The Shared Experiences of All Women

There are experiences common in every woman I have ever known. I’ve lived in Nigeria, Zimbabwe, India, Vietnam, Bangladesh and the United States, and witnessed the unique conditions of global women. From young girls in rural Zimbabwe to corporate women in New York City, there are common threads regardless of culture, religion and socioeconomic background. Every woman, at different times in her life, has woken up to stark realities which are absent from the experiences of her male counterparts. While the severities, timings and contexts are different, the core notions and resulting emotions are the same. They are dense with stress and fear in an effort to find authenticity, security and self-worth. This is the darker side of being a woman today.
 
Every woman has struggled with the fact that her sexuality does not belong solely to her and is an object of power wielded by others. For example, female sexuality is used to further capitalistic causes, control ethnic lineage, represent the values of a religion and rape is used as a military tactic in some war-torn regions. The list of goals is unending. Collectively speaking, female sexuality has become a tool and we’ve developed classless words for women who dare to exercise its power for themselves. Every woman I have ever met has been through varying degrees of stress or trauma rooted in the fact that her sexuality, reproductive freedoms and body are not wholly for her utilization, pleasure and spirit.
 
Also, every woman has felt disappointment or struggled with the popular view that a woman’s life is incomplete without the validation or nurturing of another. That her ability to accommodate other human beings, be it her colleagues, husband, children, friends, is directly related to her worth. That the value of her own self is secondary. Consciously and unconsciously, every woman has felt the abrasive pressure to measure herself against her value to others.
 
At various degrees of severity, every woman I know has feared for her sexual and physical safety. The experience of being a woman is ripe with stories of misogyny, harassment and violence. The world is generally less safe for women than their male counterparts. It didn’t matter whether I met a female tycoon in London or a woman from a remote village in Bangladesh, every woman has a story of danger.
 
Finally, every woman ultimately experiences distress due to the false notions that her appearance and self-worth are correlated. Each woman’s degree of distress varies, from eating disorders to a quiet internalization.
 
During conversations about the state of women, it’s wise to discuss how much progress has been made. There are more women who are educated and financially independent than ever before. Undoubtedly, this is progress relative to a previous generation. However, we are still on a long trek and the summit is not yet in sight.
 
So whether you are male or female, I ask this of you today, tomorrow and every day: the next time you can ease a woman’s fears about safety, don’t hesitate.
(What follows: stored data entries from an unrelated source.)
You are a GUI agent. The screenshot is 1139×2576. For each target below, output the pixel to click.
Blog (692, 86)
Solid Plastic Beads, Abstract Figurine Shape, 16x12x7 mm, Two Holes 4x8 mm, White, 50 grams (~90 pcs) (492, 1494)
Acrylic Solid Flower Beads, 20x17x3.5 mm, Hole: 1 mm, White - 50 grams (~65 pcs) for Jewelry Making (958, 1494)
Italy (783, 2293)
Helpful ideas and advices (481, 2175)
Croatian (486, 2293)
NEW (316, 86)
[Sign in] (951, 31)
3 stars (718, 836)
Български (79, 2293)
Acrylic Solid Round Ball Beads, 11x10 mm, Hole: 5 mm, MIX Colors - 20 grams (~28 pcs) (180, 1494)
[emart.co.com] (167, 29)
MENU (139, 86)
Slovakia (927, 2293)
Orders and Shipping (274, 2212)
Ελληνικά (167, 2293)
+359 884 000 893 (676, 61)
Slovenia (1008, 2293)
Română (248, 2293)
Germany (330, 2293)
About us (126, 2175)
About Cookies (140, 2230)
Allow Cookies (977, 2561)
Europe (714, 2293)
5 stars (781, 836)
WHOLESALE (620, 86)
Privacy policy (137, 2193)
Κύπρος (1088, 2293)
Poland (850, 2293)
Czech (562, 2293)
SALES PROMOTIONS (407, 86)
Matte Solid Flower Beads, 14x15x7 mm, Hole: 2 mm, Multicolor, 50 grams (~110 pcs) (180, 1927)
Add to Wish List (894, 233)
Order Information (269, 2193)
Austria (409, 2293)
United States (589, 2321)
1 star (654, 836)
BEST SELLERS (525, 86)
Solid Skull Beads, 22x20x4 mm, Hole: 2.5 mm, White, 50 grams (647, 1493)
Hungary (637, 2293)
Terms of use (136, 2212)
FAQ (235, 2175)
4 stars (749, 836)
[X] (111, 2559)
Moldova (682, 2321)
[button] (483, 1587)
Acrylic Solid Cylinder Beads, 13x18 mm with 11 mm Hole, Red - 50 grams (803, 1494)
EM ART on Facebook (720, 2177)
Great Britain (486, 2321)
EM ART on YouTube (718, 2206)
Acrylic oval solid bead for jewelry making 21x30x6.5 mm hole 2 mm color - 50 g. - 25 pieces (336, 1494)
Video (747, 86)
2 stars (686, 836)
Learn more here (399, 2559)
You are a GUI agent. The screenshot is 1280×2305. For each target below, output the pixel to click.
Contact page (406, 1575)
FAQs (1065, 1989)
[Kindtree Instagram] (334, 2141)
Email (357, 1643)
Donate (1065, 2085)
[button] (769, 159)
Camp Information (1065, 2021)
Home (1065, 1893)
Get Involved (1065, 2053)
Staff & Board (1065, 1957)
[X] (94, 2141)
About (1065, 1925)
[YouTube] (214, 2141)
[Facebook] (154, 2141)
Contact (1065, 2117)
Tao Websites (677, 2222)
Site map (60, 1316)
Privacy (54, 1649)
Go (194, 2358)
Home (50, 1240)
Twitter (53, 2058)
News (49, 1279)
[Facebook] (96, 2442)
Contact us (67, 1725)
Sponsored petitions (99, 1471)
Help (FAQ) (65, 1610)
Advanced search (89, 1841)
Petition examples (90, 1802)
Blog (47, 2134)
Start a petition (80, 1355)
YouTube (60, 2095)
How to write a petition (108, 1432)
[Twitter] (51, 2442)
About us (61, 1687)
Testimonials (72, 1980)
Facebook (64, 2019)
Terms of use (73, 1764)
If you’re in a conversation that’s disrespectful to women, say something even if you risk being uncool.
 
Step by step, we will all reach that summit together by using compassion and kindness as our equipment. Little by little, we can create a world where these experiences are not inevitable for our daughters. Brick by brick, we will build a foundation of a healthy partnership and respect between the sexes. These common threads will fade into the distant past.